La reacción inicial fue de desconcierto y caída en los mercados. Wall Street abrió en rojo los días posteriores, con las acciones de gigantes como Disney, Netflix y Warner Bros. Discovery resintiendo el golpe. Como señaló un análisis de Barclays, "si esto se implementa a gran escala, podría acabar perjudicando a la misma industria a la que se supone que debe ayudar". El nerviosismo no era exclusivo del cine; se sumaba a un clima de inestabilidad generalizado por las políticas comerciales, como lo demostró Ford al retirar sus proyecciones anuales, estimando un impacto de US$ 1.500 millones por aranceles en su sector.
El núcleo del conflicto reside en una pregunta fundamental que la propia industria ha evitado responder con claridad: ¿qué hace que una película sea estadounidense? La administración Trump apuntó a la fuga de producciones a países como Reino Unido, Canadá o México, que ofrecen atractivos incentivos fiscales y costos operativos menores. Sin embargo, esta práctica no es una anomalía, sino el modelo de negocio estándar para Hollywood desde hace décadas.
Éxitos de taquilla considerados íconos de la cultura popular estadounidense, como Barbie o Deadpool & Wolverine, fueron rodados casi en su totalidad en el extranjero. Timothy Richards, fundador de la cadena de cines Vue, planteó la disyuntiva a la BBC: "¿Se define por la procedencia del dinero? ¿Por el guion, el director, el talento, el lugar donde se rodó?". Esta globalización de la cadena de producción, donde el capital es estadounidense pero la mano de obra, los paisajes y los servicios son internacionales, es lo que permite a los estudios maximizar sus ganancias. El arancel, por tanto, no castiga a un competidor extranjero, sino que grava el propio método operativo de Hollywood.
La propuesta ha generado un abanico de reacciones que ilustran la complejidad del tablero.
A más de 60 días del anuncio, el estado del arancel es de una incertidumbre calculada. La administración no ha definido los criterios técnicos: ¿cómo se valorará una película para aplicar el impuesto? ¿Una coproducción con un 20% de capital extranjero será gravada en su totalidad? Esta ambigüedad mantiene a la industria en una parálisis estratégica, donde los estudios presionan discretamente en Washington mientras exploran planes de contingencia.

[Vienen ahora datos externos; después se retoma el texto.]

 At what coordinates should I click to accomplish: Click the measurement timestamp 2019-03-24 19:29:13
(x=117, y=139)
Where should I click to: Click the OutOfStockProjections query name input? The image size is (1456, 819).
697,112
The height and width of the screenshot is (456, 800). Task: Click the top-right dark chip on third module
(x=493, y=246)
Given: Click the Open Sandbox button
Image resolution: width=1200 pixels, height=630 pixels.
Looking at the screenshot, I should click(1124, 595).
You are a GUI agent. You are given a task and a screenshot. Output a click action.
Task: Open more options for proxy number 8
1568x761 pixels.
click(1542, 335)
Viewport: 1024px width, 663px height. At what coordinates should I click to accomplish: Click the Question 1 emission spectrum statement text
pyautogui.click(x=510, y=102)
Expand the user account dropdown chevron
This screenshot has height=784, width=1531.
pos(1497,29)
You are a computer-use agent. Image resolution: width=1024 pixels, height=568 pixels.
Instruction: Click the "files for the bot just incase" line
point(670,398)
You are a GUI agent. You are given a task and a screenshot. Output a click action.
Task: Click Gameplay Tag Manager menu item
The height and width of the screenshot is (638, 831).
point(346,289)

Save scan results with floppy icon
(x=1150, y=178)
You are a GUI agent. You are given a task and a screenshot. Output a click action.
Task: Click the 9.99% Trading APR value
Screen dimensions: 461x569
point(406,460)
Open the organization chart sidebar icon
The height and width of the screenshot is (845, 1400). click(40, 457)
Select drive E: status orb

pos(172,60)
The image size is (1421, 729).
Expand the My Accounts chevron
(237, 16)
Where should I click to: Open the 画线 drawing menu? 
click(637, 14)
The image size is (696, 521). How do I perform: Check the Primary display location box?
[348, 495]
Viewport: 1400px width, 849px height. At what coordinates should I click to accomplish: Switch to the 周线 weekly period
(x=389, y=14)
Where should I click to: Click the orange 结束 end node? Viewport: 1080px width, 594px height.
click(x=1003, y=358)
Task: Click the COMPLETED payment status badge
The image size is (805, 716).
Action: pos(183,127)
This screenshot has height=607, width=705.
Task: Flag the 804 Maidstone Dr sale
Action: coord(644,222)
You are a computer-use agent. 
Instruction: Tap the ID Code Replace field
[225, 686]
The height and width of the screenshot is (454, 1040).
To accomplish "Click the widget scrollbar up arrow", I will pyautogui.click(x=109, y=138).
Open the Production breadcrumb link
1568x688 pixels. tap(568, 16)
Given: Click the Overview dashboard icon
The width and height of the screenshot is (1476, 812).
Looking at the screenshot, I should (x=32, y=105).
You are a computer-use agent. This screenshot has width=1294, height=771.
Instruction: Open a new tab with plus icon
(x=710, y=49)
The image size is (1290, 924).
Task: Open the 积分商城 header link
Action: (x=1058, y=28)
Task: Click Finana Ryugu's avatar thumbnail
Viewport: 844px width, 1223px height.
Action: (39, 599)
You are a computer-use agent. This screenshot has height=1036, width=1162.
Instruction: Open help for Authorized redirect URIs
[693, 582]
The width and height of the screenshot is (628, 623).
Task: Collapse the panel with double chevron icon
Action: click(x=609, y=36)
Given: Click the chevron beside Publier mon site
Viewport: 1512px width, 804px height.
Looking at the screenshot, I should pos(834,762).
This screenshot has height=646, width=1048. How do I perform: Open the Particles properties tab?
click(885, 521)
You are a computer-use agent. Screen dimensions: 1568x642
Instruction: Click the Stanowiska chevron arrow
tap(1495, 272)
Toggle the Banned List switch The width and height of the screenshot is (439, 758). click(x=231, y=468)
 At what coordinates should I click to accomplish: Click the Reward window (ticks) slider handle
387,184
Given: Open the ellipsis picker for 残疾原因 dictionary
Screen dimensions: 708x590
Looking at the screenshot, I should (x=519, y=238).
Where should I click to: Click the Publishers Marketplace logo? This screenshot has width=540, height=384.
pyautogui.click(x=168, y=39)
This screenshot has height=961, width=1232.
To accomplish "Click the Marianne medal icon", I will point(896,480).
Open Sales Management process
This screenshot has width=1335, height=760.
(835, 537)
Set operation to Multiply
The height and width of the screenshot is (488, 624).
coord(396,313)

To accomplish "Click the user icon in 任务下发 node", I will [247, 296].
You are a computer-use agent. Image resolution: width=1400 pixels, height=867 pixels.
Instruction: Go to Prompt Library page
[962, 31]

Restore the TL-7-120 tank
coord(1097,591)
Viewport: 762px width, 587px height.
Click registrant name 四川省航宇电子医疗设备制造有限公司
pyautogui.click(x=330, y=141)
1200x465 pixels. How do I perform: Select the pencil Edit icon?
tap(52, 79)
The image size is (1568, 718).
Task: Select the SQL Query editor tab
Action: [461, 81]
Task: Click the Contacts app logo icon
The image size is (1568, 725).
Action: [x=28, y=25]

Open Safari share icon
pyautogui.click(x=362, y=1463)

El llamado "Telón de Acero Cultural" ha demostrado ser menos una muralla contra el exterior y más un espejo que refleja las contradicciones internas de la industria más poderosa del mundo. La guerra comercial de Hollywood no es contra un enemigo extranjero, sino contra la lógica globalizada que ella misma ayudó a construir. El próximo acto de este drama determinará si la industria puede adaptarse a un nuevo guion proteccionista o si, por el contrario, se convertirá en la principal víctima de su propio relato.